The doctor, who cannot be identified by order of the Court of Appeal, was jailed for four years in February of last year.
He had pleaded not guilty at Dublin Circuit Criminal Court to 12 charges of indecent assault and one charge of sexual assault committed during medical examinations on dates beginning in 1971.
A medical expert gave evidence during his trial that there was no medical basis for the behaviour described by the seven men.
Judge Martin Nolan sentenced the doctor to four years in prison on one of the counts of indecent assault. He sentenced him to 18 months on all other counts and ordered that each sentence run concurrently.
Rejecting all grounds of appeal today, Ms Justice Isobel Kennedy, sitting with Mr Justice John Edwards and Ms Justice Una Ní Raifeartaigh, said there was "no substance" to the complaint regarding the judge's use of the word "compelling" in his charge to the jury.
Ms Justice Kennedy said that when read in context, the judge was telling the jury that if the complainants had made their statements independently, without colluding with one another, that would make the number of complaints compelling. She added: "We see nothing wrong in his having said that."

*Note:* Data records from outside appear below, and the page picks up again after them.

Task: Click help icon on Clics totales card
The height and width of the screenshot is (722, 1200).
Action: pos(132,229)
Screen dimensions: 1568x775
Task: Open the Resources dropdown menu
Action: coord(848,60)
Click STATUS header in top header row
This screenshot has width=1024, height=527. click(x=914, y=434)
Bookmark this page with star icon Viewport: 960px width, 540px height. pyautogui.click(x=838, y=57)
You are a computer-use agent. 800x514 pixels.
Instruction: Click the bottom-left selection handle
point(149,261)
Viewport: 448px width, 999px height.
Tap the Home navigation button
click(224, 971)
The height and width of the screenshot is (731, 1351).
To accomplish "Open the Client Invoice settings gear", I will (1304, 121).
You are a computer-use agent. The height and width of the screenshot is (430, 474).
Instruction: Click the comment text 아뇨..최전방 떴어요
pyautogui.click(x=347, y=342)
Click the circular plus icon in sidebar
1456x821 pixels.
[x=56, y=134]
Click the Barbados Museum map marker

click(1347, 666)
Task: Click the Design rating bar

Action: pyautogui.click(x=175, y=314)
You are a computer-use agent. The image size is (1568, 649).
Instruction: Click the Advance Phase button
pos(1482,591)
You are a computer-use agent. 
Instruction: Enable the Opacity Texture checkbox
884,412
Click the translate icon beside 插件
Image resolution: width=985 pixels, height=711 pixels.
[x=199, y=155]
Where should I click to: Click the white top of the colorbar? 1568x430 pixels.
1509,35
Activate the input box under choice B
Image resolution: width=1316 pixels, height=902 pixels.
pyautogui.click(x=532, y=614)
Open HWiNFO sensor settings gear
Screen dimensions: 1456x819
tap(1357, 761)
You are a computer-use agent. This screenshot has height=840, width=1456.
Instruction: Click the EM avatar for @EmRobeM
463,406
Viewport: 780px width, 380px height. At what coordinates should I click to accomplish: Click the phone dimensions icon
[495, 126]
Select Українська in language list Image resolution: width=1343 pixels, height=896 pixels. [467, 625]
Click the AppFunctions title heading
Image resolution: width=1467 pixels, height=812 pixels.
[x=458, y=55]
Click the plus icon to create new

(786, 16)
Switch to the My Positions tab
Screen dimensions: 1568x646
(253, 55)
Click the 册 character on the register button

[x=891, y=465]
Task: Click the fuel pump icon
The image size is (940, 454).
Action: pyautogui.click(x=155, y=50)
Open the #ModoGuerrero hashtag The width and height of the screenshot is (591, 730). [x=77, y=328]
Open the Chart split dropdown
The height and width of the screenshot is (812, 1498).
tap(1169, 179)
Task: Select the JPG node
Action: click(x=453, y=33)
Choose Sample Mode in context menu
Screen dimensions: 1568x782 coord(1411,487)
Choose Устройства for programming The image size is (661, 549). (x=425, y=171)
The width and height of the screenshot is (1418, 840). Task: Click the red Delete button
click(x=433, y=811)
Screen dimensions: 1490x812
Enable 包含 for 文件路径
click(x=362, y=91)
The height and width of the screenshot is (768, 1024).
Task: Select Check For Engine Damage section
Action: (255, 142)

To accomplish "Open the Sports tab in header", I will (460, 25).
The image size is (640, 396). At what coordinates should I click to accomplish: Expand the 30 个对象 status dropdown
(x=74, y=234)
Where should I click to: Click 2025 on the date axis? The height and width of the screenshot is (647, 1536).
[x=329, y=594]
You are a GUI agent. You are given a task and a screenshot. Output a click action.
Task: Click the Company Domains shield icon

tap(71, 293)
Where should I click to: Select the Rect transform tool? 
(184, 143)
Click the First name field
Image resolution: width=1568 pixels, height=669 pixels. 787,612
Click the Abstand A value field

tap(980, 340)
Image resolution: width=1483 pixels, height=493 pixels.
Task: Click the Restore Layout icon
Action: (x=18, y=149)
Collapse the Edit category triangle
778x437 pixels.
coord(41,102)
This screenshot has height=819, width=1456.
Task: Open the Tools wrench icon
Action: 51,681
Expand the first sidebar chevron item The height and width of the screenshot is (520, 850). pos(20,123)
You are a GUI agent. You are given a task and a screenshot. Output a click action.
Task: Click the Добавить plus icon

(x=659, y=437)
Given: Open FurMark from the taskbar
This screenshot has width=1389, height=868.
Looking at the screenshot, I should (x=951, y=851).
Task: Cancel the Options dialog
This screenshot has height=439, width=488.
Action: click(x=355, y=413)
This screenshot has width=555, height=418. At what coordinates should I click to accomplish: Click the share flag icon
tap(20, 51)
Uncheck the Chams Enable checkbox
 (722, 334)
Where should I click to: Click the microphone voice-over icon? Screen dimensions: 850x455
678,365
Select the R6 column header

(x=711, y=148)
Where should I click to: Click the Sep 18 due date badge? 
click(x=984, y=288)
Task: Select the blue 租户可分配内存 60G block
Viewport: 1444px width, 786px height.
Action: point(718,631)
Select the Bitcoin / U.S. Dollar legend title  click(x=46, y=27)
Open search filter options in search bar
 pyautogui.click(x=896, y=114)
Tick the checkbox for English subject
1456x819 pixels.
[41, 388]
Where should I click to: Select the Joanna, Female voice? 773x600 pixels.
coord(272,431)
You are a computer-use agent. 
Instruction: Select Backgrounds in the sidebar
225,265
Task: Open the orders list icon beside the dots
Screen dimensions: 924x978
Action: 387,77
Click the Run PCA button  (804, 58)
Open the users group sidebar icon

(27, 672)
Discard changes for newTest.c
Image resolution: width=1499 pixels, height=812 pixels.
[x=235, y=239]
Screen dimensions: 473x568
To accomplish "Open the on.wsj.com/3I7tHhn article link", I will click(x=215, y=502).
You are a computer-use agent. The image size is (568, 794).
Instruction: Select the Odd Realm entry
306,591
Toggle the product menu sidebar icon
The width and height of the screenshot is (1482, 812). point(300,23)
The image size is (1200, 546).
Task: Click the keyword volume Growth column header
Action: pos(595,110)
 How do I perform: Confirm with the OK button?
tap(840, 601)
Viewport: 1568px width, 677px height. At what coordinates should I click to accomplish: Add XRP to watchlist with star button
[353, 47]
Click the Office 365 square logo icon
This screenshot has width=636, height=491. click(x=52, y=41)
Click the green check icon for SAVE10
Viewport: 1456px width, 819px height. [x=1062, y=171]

In total the court rejected 17 grounds of appeal including a suggestion that the trial judge should have ended the trial when witnesses gave evidence that the accused had been struck off the medical register, that a civil action had been settled and that there had been an earlier criminal trial. Hugh Hartnett SC for the doctor said this evidence had prejudiced his client and that the effect was magnified when there are multiple complainants. Ms Justice Kennedy disagreed, saying that withdrawing a trial from a jury is a last resort and the evidence heard did not justify a discharge of the jury.
Following the trial and conviction Judge Nolan said that the appropriate headline sentence in the absence of mitigation was one of seven years, describing the offending as a “serious pattern of misbehaviour”.
He said that the mitigating factors included his age and that there was a possibility of him dying while imprisoned.